Florida State University doctoral student Dyan Neary is driven by a passion to give a voice to the voiceless, using her writing skills to reach communities and empower them to share their stories.
Since coming to Tallahassee to pursue a doctorate in creative writing from Florida State, the New York University graduate has dedicated herself to bringing literacy to underserved communities. She has spearheaded two creative writing programs at Gadsden Correctional Facility and the Palmer Munroe Teen Center.
“We talk in academia about promoting literacy,” Neary said. “To work in places where people otherwise wouldn’t have access to these types of opportunities is super important. To go into a place and say here’s a world of literature — it’s uplifting, it’s a privilege.”
The journalism graduate was drawn to the work and study of incarceration when she volunteered with Books through Bars in New York.
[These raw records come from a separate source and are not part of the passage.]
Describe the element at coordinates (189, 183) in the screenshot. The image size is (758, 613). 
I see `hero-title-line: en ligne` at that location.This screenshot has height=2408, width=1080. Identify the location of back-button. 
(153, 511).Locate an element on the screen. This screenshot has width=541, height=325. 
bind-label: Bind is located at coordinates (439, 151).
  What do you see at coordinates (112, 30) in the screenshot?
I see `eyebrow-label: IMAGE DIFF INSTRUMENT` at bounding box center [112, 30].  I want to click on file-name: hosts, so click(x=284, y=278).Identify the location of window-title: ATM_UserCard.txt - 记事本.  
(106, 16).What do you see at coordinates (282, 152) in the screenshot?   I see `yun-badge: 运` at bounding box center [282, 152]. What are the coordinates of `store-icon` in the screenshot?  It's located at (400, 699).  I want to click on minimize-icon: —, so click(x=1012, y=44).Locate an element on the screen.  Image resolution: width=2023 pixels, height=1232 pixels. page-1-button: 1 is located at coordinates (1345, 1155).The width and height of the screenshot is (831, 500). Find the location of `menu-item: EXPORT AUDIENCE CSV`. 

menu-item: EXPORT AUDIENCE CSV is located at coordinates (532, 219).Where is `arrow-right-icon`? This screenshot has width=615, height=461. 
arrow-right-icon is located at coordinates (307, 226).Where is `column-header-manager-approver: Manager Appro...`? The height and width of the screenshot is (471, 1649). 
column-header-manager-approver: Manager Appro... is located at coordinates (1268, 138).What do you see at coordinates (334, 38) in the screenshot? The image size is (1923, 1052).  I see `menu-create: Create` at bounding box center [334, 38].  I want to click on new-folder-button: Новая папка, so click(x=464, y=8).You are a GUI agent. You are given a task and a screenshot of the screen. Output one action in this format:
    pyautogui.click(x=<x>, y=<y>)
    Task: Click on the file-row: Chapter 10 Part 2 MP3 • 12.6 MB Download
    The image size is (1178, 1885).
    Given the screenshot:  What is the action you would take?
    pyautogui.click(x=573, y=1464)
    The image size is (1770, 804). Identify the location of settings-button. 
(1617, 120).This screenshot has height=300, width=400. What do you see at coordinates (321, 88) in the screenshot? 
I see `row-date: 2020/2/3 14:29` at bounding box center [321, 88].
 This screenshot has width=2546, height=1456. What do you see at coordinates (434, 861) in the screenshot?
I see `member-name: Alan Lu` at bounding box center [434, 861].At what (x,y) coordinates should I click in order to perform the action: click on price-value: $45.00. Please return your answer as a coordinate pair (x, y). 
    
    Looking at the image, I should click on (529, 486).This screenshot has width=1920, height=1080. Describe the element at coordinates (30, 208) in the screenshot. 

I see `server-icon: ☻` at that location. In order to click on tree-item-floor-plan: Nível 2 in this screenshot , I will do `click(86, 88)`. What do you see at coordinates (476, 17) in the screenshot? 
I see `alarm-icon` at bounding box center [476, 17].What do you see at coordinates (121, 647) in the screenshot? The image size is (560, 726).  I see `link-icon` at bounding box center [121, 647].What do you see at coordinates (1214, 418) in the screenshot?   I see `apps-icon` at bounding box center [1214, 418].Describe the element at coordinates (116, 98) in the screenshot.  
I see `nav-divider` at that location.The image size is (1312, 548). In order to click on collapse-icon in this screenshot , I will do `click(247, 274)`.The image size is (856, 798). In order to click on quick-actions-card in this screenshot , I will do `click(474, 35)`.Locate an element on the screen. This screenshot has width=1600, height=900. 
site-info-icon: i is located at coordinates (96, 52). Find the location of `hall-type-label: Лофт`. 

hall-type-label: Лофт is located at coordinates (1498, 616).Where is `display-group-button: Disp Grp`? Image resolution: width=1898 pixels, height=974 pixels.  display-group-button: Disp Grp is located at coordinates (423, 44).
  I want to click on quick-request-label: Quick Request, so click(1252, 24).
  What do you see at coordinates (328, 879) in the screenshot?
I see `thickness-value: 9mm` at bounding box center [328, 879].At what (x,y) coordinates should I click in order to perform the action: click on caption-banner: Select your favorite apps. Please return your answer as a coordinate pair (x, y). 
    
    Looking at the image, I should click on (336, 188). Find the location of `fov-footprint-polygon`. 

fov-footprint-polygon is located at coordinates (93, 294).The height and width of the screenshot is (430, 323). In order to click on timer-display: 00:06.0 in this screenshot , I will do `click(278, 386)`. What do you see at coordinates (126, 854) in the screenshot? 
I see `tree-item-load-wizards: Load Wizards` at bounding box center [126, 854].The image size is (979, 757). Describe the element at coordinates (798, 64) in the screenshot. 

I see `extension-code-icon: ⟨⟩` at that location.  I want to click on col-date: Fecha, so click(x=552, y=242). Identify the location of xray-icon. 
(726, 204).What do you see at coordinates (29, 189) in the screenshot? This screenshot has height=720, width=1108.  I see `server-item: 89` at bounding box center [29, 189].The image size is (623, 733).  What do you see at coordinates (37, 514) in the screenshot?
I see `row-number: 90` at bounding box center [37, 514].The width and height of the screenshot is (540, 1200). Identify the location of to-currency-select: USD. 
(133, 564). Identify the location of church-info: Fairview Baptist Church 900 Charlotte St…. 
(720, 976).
“There was no glamour, no glory,” she said. “It was three or four of us sitting in a dusty library fulfilling book requests for hours and I thought to myself, ‘this is necessary work’.”
When a death-row inmate was executed before the group could fulfill his request, it really struck a chord with Neary.
“This felt like a calling, not only to encourage literacy but to recognize that the greater and more pressing structural problem of how incarcerated people are viewed and treated needs to change. For them to be requesting something as simple a book, that should not be happening,” she said. “There should be robust prison libraries.”
Currently, Neary serves as the nonfiction editor of the Southeast Review, a national literary magazine housed in the English department at FSU. Using her platform, Neary has published essays from the women she’s worked with in the prison system and will solicit others to submit pieces to publish in the magazine.
Neary is one of seven PEO scholarship recipients at Florida State for the 2019-2020 academic year. The Philanthropic Educational Organization, which was founded in 1869, seeks to celebrate the advancement of women through scholarships, grants, awards and loans. The scholarship helps women who are completing the last two years of their doctoral degree.
“I was overjoyed to have gotten the fellowship,” Neary said. “The other women who were up for the award at FSU were doing groundbreaking work in science fields, and I felt fortunate just to be able to meet them.”
Neary also is the recipient of the inaugural Adam M. Johnson Fellowship. The award, named in honor of FSU English department alumnus Adam Johnson, is designed to support off-campus research of a graduate student in creative writing.
She will use the assistance to conduct research for her dissertation and, ultimately, a book on the history of confinement in America. She plans to travel to Eastern State Penitentiary in Pennsylvania as a part of her research.
Neary hopes to continue her work to bring literacy into the hands and hearts of those who may need it most. She’s grateful for her experiences at FSU that have prepared her to pay it forward to the next generation of writers.
“I can’t speak highly enough of my experience here at FSU,” she said. “I’ve been so supported by the faculty I’ve worked with. I am really fortunate to be part of a community that’s so supportive and believes in my work.”